Data extraction and synthesis

A data extraction tool was developed for this review in an Excel spreadsheet. The data extraction tool was piloted by reviewers JCa, JCo and MDT and refined based on feedback. This review evaluated designs and methods used in proportionate intervention trials; therefore, a meta-analysis was not appropriate. We collected the following information with the data extraction tool: publication year, location of study (country), therapeutic area, type of study (trial results, protocol or secondary analysis), design type, aim, eligibility criteria, intervention, tailoring variable, decision rules, number of decision stages, control intervention, final study follow-up period, sample size, primary outcome, overall statistical model, and whether an analysis of different stages was undertaken.

The review results were presented using summary statistics. A narrative synthesis describes any similarities and differences among the included studies. We grouped studies by design type, and study characteristics were tabulated to allow a comparison of the main features.

Results

Study selection

Figure 2 presents the process of study selection in this systematic review. Of the 531 unique records identified from the database search, we identified 44 eligible studies (all papers included are listed in Additional file 2). These 44 studies consisted of 28 trial results, 13 protocols and three secondary analyses. The narrative syntheses have been split into two subcategories by type of study design, stepped care and optimal treatment strategy. Inclusion of a control arm was not required for eligibility. Due to the nature of assessing proportionate interventions, some results did not include a control arm, either due to ethical arguments or because the objective was to identify an optimal treatment strategy.

Fig. 2
figure 2

PRISMA study flow diagram. Number of records identified, included and excluded during the literature search

Study characteristics

Table 1 presents an overview of the included studies. There were 18 studies based in the United States, 14 in the Netherlands, one in the Netherlands and Belgium, two in each of Australia, England and Scotland, Norway and Sweden, and three based in other countries (India, Nigeria and a multi-site study in France, Hungary, Romania and Slovakia).

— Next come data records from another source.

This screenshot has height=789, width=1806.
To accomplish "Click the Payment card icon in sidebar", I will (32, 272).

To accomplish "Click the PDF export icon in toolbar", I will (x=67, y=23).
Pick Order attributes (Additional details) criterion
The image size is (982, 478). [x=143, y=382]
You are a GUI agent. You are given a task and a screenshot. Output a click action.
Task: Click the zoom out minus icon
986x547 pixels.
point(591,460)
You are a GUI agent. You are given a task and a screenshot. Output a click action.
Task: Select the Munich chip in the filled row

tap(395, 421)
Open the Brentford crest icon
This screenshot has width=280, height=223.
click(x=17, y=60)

Table 1 Overview of studies included in the systematic review

The median number of decision stages (points at which the intervention was adapted according to need based on predefined decision rules) was 2 (interquartile range 1 to 3). The median length of trial follow-up was 12 months (interquartile range 6 to 12 months) and the median sample size was 236 (interquartile range 150 to 387).

Stepped care

Table 2 is a summary of the included stepped-care studies. A total of 84% (37 of 44) of the studies followed a stepped-care model for the intervention. The stepped-care model is recommended by the National Institute for Health and Care Excellence (NICE) [9] for the provision of services for common mental health disorders. In a stepped-care model, the least intensive intervention (or the lowest level of intervention) is delivered first to all patients, and patients step up or down the stepped-care treatment pathway dependent upon their response to the previous intervention step.

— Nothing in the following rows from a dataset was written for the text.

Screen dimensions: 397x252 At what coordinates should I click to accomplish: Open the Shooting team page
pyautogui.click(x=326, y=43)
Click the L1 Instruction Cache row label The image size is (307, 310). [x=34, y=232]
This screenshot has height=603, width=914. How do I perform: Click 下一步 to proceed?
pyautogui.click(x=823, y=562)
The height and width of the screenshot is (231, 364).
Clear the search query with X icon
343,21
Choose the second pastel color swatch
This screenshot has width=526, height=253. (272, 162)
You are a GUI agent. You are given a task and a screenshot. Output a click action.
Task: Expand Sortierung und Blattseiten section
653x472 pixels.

Table 2 Characteristics of included stepped-care studies

Figure 3 represents the flow of patients through an example of a typical stepped-care trial with three treatment steps. The key principles of stepped care are to provide the most appropriate and best treatment according to need, to reduce the burden on patients by providing only the treatment required and to improve cost-effectiveness by providing the level of intervention required for a positive outcome [9]. The reduction of costs for those who respond to lower-intensity interventions can free up resources for those who require more intensive treatment [10].

Fig. 3
figure 3

Example of a stepped-care trial with three steps and the option to rejoin treatment if relapse occurs. R randomise

The majority of stepped-care studies (73%; 27 of 37) focussed on the therapeutic areas of depression, anxiety, stress or some form of mental health disorder. Other therapeutic areas targeted included: weight loss [11, 12], alcohol consumption [13, 14], eating disorders [15, 16], whiplash injuries [17], blood pressure control [18], resilience and well-being of families living with childhood chronic illness [19], and impairment in older dizzy people [20].

The interventions often involved some form of watchful waiting period for the first step followed by regular monitoring at predefined follow-up times of an outcome measure (either secondary or primary). Based on this outcome measure, decisions were made whether to progress to the next step or not. This process continued for however many steps were included in the intervention. Based on the individual’s outcome, at each decision stage the options for the following step were often: (1) a choice of treatments, (2) continue with the same treatment, (3) augment the treatment or (4) discontinue the treatment altogether. The progression of treatment steps for interventions aimed at mental health disorders commonly included a watchful waiting period, bibliotherapy, guided self-help, or psychotherapy sessions (either individual or group based), with a possible progression to medication (for example, antidepressants).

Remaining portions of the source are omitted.